◆ **TAREFAS A REALIZAR**
(A) Quais são os nomes de pessoas que o acórdão abrevia com uma inicial seguida de reticências? Liste todos.
(B) Responda, com base no acórdão, a cada pergunta:
(i) Quem é a magistrada responsável?
(ii) Como a sentença recorrida julgou a ação?
(iii) De quantos certificados de aforro as autoras pedem o reembolso nas conclusões do recurso?
(C) Digite novamente o trecho do acórdão começando em "Na alegação de" e terminando em "de sua mãe.".

== TEXTO FORNECIDO ==

Acórdão nº 28052/18.0T8LSB.L1-8 de Court of Appeal of Lisbon (Portugal), 03 de Fevereiro de 2022

Magistrado ResponsávelMARIA DO CÉU SILVA
Data da Resolução03 de Fevereiro de 2022
EmissorCourt of Appeal of Lisbon (Portugal)

Decisão Texto Parcial:


Acordam os Juízes do Tribunal da Relação de Lisboa Na presente ação declarativa que M… e E… movem contra Agência de Gestão da Tesouraria e da Dívida Pública - IGCP, EPE, as AA. interpuseram recurso da sentença que julgou a ação improcedente e, consequentemente, absolveu a R. dos pedidos, pedidos esses que são os seguintes: - condenar a R. a reconhecer o direito de propriedade das AA. sobre os certificados de aforro subscritos por C…; - condenar a R. a proceder ao seu reembolso pelo montante que os mesmos certificados tiverem à data em que o reembolso venha a ser autorizado ou efetuado e a pagar os juros legais desde a data em que o resgate foi pedido.

Na alegação de recurso, as recorrentes pediram que seja revogada a sentença recorrida e condenada a R. no pedido, tendo formulado as seguintes conclusões: «1. Na Acção Declarativa em processo comum de cuja sentença se recorre as A.A peticionam, para além de mais, que a R. lhe proceda ao reembolso dos dois Certificados de Aforro que fazem parte do acervo hereditário de que são herdeiras únicas por morte de sua mãe.

===
== CONJUNTO DE DADOS ==

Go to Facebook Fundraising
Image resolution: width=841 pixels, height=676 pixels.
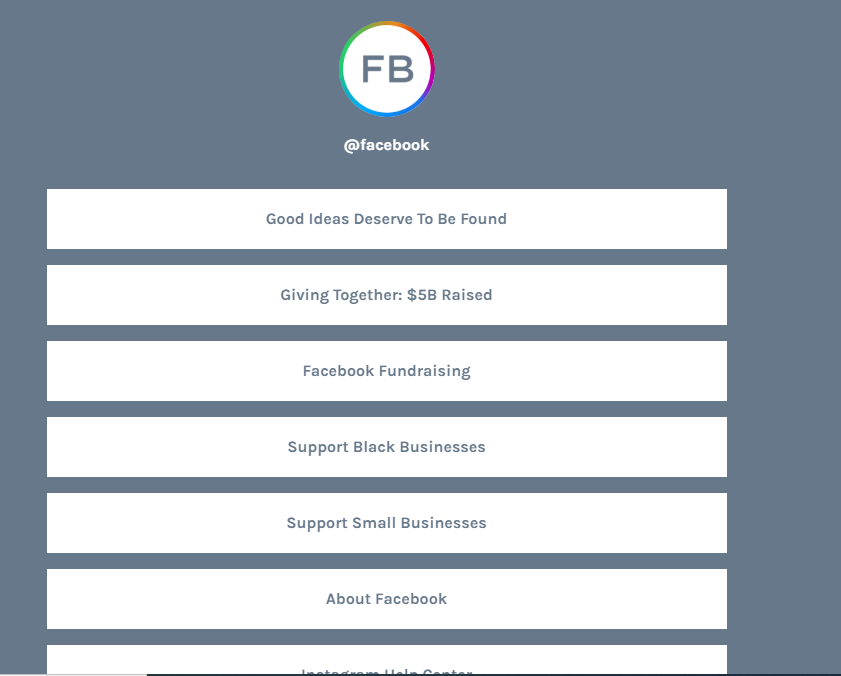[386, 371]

===
== CONJUNTO DE DADOS ==

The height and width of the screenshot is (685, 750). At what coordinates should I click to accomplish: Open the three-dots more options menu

===

◆ **RESPOSTAS POR TAREFA**
(A)
M…
E…
C…

(B)
(i) Maria do Céu Silva.
(ii) Julgou a ação improcedente e, consequentemente, absolveu a R. dos pedidos.
(iii) De dois certificados de aforro.

(C)
Na alegação de recurso, as recorrentes pediram que seja revogada a sentença recorrida e condenada a R. no pedido, tendo formulado as seguintes conclusões: «1. Na Acção Declarativa em processo comum de cuja sentença se recorre as A.A peticionam, para além de mais, que a R. lhe proceda ao reembolso dos dois Certificados de Aforro que fazem parte do acervo hereditário de que são herdeiras únicas por morte de sua mãe.